指示:
#1 山川登美子について述べた本文抜粋によると、彼女が十五歳の春に入学した学校はどこか。
#2 山川登美子の生涯を記した本文抜粋を、最後の文の後から書き継ぐこと。

本文抜粋:
====================

大和だより ~写詩 写歌 写俳~ 小筥集

日ごろ撮影した写真に詩、短歌、俳句とともに短いコメント(短文)を添えてお送りする「大和だより」の小筥集です。

大和だより ~写詩 写歌 写俳~ 小筥集

2013年11月25日 | 創作

<814> 幻想短歌 「若狭恋歌」 (1)

      若狭とは愛する君の青春歌 雲のはたての一筋の紅

 ここに掲げる「若狭恋歌」は、歌人山川登美子の歿後百年に当たる年の夏、学研の徒である私(二十九歳)の心の中に蘇った彼女に寄せる恋歌である。私は彼女を知るうち、彼女の生き方に哀れを思いながらも、言い知れない愛しさというものを抱くようになった。それは不幸をも招き入れる彼女の情のやさしさに触れ得たからに違いない。男と女のこの世で、まこと女性らしい女性として、男が男らしさのために傷つくように、彼女は、女が女らしさのゆえに傷つくことを受け入れ、生涯を通した。私はこうした彼女に若狭の女性のイメージを膨らませ、次第に彼女に惹かれていった。

 私は彼女の歌を何度も読み返した。彼女は恋に敗れ、病気に挫け、負け戦を辿った。その短い人生の歩みの中で、恨み心を詠んだ歌を残すに至ったときも、歌に対する気持ちの素直さに変わるところはなく、歌にその思いを貫いた。これは彼女の生立ちにもよるところであろう。恋に敗れ、病に鞭打たれていった純心な少女ごころの一途さが私の心の中に灯を点し、彼女の女性像を私の理想の形に作り上げさせていったのである。そして、いつしか夢にまで見るようになった。ある春のたけなわなころ、私は彼女の愛する地、言わば、魂の故郷である若狭へ旅をしたのであった。

 ここに掲げた一連の恋歌は、この旅を契機に出来上がっていった彼女への思いによるものである。この募る思いの中で、彼女はそのときどき、私の中に姿を現し、一首一首、私の思いを高鳴らせていった。こうして歌は四十首に及んだという次第であるが、彼女への恋歌を披露する前に彼女の生涯について触れて置いた方がよいように思われるので、以下に彼女の生涯を記して置きたいと思う。

                        

 彼女は明治十二年(一八七九年)七月十九日、福井県遠敷郡雲浜村竹原に、銀行頭取山川貞蔵の四女としてこの世に生を受け、四十二年(一九〇九年)四月十五日に、療養のために戻っていたこの郷里の実家で亡くなった。享年二十九歳。思えば、私は今、同じ二十九歳であるから、私の年齢にして彼女はこの世を去ったことになるわけで、如何に短い人生であったかがわかる。

 その彼女の二十九年間を辿ってみると、明治二十八年、十五歳の春、大阪の梅花女学校に入学し、郷里を離れ、長姉の嫁ぎ先に寄寓し、希望に満ちた学園生活を送った。短歌には以前から親しんでいたが、女学校の卒業前後からいよいよ興味を抱き、三十三年、与謝野鉄幹(寛)が新詩社を立ち上げると同時に入社して、鉄幹や与謝野晶子と運命的な出会いをすることになる。

====================

提供記録:

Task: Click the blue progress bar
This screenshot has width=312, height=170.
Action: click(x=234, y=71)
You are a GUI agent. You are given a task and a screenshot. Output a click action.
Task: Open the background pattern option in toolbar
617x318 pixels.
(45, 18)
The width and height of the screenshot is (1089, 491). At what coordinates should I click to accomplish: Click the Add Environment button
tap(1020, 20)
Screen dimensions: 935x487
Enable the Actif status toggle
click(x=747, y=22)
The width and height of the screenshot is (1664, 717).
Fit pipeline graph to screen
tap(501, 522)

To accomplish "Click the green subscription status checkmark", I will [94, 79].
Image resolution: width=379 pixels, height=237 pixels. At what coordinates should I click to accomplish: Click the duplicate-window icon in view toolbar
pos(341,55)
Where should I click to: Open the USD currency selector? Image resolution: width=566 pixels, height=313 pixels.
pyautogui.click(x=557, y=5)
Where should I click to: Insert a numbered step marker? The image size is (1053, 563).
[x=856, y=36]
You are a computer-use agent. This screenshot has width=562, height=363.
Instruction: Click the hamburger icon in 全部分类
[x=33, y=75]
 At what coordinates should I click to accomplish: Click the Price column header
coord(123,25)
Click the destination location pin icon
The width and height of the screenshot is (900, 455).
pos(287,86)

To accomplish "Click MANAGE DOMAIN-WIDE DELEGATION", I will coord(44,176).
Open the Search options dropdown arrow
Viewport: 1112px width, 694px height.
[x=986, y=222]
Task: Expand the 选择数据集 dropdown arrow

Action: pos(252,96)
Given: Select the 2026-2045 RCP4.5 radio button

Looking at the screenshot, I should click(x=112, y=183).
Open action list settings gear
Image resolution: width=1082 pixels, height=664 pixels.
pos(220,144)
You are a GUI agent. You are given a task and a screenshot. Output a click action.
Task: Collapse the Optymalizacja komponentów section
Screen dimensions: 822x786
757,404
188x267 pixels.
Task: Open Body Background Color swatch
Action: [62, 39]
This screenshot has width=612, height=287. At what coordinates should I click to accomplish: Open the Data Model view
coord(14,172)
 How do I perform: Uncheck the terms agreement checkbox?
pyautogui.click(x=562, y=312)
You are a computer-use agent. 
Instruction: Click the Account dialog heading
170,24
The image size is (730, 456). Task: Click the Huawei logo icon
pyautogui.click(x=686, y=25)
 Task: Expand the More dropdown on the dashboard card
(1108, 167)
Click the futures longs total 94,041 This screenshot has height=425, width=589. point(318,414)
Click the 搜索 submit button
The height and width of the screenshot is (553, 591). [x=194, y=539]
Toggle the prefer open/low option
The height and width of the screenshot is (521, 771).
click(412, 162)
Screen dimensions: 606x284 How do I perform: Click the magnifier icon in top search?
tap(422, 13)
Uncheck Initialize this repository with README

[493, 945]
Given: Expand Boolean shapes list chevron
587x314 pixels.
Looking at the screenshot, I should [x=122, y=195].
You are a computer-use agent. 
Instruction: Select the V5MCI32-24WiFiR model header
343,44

====================

各指示への回答:
#1 大阪の梅花女学校である。

#2
 以後、新詩社の『明星』に作品を発表するようになり、歌仲間として知遇を得ていた晶子と師匠に当たる鉄幹を巡って恋愛問題を起こしたことは有名で、よく知られるところである。事情を伝え知った父より実家に呼び戻され、その年の十二月に本家の養子である山川駐七郎と結婚し、夫の仕事の関係で上京した。

  情熱的であった晶子は鉄幹との恋愛に走り、上京して、三十四年に前妻と別れた鉄幹と結婚した。これは積極的な晶子が消極的な登美子を退けた恋愛の顛末であったわけであるが、彼女の気持ちからすれば、晶子に鉄幹を譲った形になったわけで、彼女にはこれが一つの転機になった。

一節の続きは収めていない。